As well as changed synthesis patterns there is an increase in matrix degradation. The major degradation process is mediated by the MMPs (matrix metalloproteinases) and the ADAMTS (a disintegrin and metalloprotease with thrombospondin motifs). The MMPs are a large family of extracellular zinc-dependent proteinases, divided into four main subfamilies: collagenases, stromelysins, gelatinases and MT-MMPs (membrane-type MMPs) [24]. Throughout disc turnover, development and degeneration, the cells within the IVD produce a wide range of MMPs that degrade components of the ECM within the IVD. However, during disc degeneration the expression and activity of a number of MMPs are increased, including MMPs 1, 3, 7, 9 and 13, which degrade many of the main matrix components [2528]. Our work has shown that of these MMPs, MMPs 7 and 13 (whose predominant targets are type II collagen and aggrecan) are expressed most highly within degenerate discs particularly in the NP (Figure 1) [25,26].

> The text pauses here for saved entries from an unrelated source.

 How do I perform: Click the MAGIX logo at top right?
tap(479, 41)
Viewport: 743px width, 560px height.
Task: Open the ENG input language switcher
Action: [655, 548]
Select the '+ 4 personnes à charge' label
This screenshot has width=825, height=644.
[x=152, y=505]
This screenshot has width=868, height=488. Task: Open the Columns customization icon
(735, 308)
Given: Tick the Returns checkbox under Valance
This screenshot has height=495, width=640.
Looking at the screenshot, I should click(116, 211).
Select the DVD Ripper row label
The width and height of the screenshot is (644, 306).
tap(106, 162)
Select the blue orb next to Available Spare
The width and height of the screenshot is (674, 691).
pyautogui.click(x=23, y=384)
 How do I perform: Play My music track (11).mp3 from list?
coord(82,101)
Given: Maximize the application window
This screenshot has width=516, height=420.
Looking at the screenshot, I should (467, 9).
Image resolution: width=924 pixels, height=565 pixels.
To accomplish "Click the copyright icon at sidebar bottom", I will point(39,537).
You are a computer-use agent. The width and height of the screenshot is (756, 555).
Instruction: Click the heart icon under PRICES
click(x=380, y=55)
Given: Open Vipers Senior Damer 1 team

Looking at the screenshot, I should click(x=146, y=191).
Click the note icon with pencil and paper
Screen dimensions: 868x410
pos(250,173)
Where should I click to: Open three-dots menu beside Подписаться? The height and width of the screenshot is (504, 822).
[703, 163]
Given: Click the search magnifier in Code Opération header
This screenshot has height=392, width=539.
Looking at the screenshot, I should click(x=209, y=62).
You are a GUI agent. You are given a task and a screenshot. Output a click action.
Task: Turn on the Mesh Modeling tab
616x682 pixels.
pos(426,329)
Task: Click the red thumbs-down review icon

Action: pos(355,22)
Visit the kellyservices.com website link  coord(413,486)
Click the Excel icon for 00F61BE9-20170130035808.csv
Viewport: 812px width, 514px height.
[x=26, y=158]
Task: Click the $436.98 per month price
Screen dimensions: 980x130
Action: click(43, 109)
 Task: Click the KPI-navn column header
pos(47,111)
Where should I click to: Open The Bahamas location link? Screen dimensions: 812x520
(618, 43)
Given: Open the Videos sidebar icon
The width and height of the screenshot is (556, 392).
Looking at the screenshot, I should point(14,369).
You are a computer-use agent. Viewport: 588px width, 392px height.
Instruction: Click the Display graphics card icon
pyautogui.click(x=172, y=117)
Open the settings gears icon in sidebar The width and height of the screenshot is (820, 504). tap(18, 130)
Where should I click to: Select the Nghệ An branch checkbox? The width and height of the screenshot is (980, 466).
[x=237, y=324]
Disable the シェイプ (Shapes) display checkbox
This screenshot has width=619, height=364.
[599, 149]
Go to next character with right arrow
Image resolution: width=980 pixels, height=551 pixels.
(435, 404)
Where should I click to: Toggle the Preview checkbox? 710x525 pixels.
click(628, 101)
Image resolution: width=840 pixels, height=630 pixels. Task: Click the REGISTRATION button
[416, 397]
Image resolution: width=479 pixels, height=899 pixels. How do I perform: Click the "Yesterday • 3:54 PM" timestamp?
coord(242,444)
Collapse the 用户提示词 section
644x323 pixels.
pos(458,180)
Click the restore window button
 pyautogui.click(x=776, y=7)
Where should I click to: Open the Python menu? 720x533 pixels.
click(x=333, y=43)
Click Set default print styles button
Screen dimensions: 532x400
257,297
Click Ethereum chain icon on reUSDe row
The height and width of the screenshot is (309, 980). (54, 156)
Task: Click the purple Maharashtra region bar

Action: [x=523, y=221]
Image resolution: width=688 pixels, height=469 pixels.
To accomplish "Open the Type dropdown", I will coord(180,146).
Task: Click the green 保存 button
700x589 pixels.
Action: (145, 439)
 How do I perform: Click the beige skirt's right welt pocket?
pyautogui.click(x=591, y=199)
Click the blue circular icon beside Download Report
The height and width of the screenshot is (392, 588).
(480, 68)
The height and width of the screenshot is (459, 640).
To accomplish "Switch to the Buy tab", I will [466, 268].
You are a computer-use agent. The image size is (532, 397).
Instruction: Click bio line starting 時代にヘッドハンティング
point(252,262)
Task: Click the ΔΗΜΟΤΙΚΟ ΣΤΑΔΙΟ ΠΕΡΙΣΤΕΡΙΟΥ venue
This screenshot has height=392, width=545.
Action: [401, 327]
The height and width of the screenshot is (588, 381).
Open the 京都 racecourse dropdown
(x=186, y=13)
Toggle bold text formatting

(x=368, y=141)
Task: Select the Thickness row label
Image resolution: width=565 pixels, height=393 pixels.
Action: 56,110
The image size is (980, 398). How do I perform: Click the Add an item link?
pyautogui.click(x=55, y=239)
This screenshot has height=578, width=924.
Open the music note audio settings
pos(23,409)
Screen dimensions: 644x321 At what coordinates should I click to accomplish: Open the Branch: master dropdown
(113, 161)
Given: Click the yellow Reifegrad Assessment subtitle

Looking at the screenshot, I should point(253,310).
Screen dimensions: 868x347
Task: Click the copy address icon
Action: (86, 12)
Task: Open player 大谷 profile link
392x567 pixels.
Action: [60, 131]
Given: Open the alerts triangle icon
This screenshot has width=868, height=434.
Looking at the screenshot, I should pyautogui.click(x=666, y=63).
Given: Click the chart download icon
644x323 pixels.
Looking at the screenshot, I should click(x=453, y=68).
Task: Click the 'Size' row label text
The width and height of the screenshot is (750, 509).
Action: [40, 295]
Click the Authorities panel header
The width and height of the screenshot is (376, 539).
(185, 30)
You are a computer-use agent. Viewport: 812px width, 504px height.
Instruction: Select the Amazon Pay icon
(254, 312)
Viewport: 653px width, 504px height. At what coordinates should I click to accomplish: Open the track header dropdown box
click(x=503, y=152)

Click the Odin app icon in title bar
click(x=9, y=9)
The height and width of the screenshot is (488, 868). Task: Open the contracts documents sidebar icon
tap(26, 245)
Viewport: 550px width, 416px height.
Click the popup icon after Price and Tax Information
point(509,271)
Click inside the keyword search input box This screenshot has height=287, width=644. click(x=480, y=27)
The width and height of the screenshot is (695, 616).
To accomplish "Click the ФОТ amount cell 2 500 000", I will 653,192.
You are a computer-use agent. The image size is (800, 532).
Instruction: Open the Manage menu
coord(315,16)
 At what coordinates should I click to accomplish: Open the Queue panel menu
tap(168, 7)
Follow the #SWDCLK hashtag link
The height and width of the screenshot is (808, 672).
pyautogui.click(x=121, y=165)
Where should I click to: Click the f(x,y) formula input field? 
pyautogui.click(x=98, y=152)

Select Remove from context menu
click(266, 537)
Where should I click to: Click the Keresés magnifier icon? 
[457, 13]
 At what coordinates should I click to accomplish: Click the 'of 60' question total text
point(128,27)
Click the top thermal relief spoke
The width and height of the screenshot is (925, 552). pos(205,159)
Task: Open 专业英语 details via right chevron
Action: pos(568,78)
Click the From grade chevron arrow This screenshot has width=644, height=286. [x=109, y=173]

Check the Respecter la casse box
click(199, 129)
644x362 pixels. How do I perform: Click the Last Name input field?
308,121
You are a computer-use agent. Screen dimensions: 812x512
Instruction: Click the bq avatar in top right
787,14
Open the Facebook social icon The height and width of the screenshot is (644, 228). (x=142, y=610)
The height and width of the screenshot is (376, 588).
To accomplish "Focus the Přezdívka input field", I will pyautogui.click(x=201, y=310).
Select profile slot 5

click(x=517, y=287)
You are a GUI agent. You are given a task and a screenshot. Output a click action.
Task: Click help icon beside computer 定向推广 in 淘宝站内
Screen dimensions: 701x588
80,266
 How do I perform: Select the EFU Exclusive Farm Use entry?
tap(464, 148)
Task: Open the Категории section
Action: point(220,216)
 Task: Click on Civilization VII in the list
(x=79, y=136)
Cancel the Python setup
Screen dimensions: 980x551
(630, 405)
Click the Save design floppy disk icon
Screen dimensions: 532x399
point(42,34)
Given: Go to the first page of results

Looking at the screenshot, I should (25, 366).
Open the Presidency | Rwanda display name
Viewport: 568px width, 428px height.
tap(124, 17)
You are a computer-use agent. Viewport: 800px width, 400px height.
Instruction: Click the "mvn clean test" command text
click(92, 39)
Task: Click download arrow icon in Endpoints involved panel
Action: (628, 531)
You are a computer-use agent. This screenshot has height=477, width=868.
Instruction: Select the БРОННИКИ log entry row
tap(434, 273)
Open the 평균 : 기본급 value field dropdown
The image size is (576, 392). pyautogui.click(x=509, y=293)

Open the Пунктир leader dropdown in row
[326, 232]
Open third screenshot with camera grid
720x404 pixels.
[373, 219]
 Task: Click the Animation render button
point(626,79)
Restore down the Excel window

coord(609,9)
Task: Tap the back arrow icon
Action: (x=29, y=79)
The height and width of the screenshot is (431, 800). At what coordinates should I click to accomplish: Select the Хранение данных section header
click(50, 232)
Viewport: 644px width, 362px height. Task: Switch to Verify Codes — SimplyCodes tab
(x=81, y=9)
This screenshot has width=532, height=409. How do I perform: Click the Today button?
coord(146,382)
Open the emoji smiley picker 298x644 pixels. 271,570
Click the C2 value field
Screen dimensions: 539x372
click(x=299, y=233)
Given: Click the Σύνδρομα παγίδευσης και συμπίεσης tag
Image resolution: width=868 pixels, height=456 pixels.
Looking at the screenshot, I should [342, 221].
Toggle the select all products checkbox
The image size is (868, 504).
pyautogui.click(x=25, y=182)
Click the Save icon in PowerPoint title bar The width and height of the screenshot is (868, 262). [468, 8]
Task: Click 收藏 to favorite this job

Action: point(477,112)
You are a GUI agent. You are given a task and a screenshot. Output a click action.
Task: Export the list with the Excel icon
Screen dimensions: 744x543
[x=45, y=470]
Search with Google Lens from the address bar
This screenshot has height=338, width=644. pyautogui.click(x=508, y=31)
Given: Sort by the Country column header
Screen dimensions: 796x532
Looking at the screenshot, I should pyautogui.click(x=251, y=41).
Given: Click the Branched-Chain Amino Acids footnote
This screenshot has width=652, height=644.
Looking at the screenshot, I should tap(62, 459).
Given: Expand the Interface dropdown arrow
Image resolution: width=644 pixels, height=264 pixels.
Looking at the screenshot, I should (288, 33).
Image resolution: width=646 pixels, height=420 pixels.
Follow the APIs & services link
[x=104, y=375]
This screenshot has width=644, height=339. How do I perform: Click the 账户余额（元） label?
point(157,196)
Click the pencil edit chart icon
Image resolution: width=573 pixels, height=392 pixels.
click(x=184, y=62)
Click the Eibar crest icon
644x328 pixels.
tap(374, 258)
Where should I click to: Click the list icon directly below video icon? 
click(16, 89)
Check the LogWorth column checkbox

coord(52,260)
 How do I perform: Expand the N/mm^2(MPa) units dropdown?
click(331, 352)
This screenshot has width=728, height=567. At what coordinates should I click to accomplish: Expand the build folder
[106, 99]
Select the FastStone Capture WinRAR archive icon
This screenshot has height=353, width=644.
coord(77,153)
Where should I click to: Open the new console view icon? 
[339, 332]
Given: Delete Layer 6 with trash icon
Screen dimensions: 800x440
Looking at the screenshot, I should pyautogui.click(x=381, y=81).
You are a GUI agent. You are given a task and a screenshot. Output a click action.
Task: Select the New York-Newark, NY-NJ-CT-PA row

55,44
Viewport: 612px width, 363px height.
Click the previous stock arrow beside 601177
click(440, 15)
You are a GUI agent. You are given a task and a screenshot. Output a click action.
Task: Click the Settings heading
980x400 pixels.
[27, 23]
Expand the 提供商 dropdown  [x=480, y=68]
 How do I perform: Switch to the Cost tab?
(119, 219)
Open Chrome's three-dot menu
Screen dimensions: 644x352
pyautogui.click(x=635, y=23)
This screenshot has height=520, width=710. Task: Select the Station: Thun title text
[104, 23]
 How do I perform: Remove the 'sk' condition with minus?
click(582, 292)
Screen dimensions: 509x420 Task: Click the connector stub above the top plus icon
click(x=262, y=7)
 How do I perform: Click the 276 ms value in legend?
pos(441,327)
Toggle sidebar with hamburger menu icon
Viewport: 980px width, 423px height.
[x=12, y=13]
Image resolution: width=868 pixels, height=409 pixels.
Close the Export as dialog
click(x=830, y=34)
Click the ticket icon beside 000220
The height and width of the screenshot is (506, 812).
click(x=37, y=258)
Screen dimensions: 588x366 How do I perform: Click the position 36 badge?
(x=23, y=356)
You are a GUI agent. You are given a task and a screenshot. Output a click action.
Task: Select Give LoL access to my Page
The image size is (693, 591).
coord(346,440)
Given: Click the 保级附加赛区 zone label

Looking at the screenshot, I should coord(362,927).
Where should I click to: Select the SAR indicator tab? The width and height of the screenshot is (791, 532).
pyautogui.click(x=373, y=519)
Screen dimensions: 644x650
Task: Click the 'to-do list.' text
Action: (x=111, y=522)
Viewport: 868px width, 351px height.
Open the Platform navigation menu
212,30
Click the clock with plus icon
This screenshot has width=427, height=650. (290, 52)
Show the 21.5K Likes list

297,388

Figure 1 Immunopositive staining for MMPs in human NP

Numbers of immunopositive cells for MMPs 1, 3, 7 and 13 in the NP of non-degenerate (grades 0–4), intermediate degenerate (grades 5–7) and severe degenerate (grades 8–12) discs. (Statistical analysis: Mann–Whitney U tests comparing percentage immunopositivity in degenerate discs with that seen in non-degenerate discs, *P<0.05.)

MMPs are normally secreted in a latent form, requiring activation for proteolytic activity and are inhibited by specific tissue inhibitors [TIMPs (tissue inhibitors of metalloproteinases)] of which four types are now known [29,30]. TIMP-1 and TIMP-2 form irreversible non-covalent complexes to active MMPs in a 1:1 stoichiometric fashion, inhibiting their enzyme activity. Each member of the TIMP family appears to show a degree of specificity to certain MMPs [29,31]. Our studies have shown that production of TIMP-1 and -2 is also up-regulated in the degenerate disc [25], which suggests that those MMPs (e.g. MMP 7) which are more resistant to TIMP-1 and -2 may play a greater role in the pathogenesis of disc degeneration [26].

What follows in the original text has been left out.